>>>

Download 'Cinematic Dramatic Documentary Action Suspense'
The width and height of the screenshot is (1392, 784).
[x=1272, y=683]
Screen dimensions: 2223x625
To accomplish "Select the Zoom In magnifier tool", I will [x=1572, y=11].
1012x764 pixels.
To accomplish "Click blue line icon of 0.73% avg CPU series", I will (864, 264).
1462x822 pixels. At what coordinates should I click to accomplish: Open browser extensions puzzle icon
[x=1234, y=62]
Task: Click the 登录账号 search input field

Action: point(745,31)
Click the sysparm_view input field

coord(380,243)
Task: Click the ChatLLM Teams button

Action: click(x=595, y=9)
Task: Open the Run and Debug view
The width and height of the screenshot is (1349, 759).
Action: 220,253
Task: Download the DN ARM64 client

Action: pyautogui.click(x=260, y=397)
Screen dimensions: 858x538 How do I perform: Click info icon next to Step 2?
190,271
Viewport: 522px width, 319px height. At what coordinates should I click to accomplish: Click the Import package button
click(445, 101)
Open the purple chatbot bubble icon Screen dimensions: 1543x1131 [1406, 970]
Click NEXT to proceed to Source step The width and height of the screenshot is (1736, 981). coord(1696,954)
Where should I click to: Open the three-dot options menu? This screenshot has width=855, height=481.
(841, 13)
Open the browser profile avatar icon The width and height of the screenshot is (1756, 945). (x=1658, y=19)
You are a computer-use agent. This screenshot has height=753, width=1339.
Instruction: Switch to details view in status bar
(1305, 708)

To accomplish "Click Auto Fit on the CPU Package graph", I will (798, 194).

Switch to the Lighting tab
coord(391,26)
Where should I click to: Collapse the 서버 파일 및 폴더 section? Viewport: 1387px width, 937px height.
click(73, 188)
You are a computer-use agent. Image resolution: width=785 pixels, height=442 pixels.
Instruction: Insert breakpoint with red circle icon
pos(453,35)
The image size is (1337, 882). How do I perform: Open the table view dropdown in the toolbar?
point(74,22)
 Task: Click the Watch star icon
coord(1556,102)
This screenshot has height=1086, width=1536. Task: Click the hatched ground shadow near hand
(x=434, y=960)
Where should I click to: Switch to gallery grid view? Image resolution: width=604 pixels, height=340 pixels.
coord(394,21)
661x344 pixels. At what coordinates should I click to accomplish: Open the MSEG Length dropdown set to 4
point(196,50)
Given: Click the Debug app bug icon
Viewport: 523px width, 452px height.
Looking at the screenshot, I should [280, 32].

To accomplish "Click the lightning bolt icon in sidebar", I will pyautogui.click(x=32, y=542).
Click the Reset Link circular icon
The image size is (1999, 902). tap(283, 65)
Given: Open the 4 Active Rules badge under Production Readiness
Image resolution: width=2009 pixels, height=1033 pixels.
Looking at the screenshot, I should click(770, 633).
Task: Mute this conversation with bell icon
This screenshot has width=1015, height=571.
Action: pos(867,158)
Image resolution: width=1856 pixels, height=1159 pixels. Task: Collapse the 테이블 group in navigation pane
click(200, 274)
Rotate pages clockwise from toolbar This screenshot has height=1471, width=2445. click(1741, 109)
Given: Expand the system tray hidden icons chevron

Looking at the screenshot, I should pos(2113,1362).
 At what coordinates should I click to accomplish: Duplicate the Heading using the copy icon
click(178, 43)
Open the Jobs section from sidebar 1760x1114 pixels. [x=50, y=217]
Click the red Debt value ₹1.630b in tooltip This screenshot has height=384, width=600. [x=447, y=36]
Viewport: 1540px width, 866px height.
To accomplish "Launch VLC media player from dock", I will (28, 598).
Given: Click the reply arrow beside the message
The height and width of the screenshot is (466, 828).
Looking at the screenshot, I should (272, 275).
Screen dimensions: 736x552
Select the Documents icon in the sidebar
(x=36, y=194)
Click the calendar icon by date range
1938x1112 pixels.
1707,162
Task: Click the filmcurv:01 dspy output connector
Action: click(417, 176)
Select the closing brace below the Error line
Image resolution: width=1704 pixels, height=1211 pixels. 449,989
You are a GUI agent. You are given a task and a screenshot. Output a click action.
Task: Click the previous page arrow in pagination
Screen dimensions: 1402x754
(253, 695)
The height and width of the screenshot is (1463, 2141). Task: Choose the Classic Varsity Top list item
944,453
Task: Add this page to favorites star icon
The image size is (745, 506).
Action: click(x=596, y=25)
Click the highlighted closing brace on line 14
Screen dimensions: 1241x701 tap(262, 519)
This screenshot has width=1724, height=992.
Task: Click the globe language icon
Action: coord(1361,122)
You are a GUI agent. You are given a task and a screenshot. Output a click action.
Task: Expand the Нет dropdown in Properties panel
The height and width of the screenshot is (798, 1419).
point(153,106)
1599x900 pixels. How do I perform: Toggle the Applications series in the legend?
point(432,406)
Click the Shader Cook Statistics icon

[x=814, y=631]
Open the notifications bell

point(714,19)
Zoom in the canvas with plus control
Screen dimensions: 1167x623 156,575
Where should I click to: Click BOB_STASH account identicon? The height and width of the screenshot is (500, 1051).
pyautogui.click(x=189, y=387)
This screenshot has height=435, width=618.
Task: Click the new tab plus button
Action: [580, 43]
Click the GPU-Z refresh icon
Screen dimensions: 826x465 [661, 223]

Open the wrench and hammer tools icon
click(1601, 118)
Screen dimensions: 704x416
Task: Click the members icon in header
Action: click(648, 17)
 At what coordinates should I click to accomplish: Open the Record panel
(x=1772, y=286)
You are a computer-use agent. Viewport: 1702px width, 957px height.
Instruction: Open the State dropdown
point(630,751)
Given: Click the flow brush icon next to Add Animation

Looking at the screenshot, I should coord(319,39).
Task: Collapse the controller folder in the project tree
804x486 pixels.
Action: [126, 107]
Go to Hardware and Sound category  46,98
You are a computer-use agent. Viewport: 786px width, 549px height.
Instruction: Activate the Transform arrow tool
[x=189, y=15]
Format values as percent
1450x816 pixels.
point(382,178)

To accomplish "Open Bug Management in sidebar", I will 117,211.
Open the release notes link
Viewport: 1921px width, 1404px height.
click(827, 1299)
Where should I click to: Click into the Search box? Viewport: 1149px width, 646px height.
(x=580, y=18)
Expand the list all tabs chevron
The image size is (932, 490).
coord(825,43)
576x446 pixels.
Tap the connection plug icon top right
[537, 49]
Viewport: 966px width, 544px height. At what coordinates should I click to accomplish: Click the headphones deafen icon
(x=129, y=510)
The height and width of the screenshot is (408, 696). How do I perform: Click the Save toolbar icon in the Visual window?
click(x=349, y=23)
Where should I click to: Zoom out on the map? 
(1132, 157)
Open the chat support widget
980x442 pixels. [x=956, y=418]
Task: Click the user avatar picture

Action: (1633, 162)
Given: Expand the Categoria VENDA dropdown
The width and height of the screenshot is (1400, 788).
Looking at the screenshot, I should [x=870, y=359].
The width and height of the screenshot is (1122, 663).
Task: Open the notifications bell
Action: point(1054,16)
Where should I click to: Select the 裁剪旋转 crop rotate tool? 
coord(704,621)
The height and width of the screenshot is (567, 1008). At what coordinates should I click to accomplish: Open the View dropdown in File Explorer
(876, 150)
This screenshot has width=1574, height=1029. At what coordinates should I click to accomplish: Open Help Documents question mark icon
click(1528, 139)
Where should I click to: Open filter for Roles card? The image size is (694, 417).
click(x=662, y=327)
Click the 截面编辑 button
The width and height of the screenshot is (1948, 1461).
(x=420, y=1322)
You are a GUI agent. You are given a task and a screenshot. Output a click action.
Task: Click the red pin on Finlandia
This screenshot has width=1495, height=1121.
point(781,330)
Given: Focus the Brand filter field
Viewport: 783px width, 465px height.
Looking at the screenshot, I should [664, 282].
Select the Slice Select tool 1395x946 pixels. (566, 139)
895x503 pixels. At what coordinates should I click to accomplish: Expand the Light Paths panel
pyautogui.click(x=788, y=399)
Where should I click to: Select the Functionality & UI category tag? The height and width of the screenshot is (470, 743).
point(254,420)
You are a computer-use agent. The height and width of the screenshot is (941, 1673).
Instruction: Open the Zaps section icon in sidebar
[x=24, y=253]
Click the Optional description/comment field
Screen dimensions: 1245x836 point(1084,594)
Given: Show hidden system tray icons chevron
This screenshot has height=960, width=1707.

<<<

### TASK PROMPT
Transcribe each line of the data above, unaltered, from the one where "This screenshot has height=1086, width=1536." appears to the one where "Given: Click the Debug app bug icon" appears, inclusive of both.

### SOLUTION
This screenshot has height=1086, width=1536. Task: Click the hatched ground shadow near hand
(x=434, y=960)
Where should I click to: Switch to gallery grid view? Image resolution: width=604 pixels, height=340 pixels.
coord(394,21)
661x344 pixels. At what coordinates should I click to accomplish: Open the MSEG Length dropdown set to 4
point(196,50)
Given: Click the Debug app bug icon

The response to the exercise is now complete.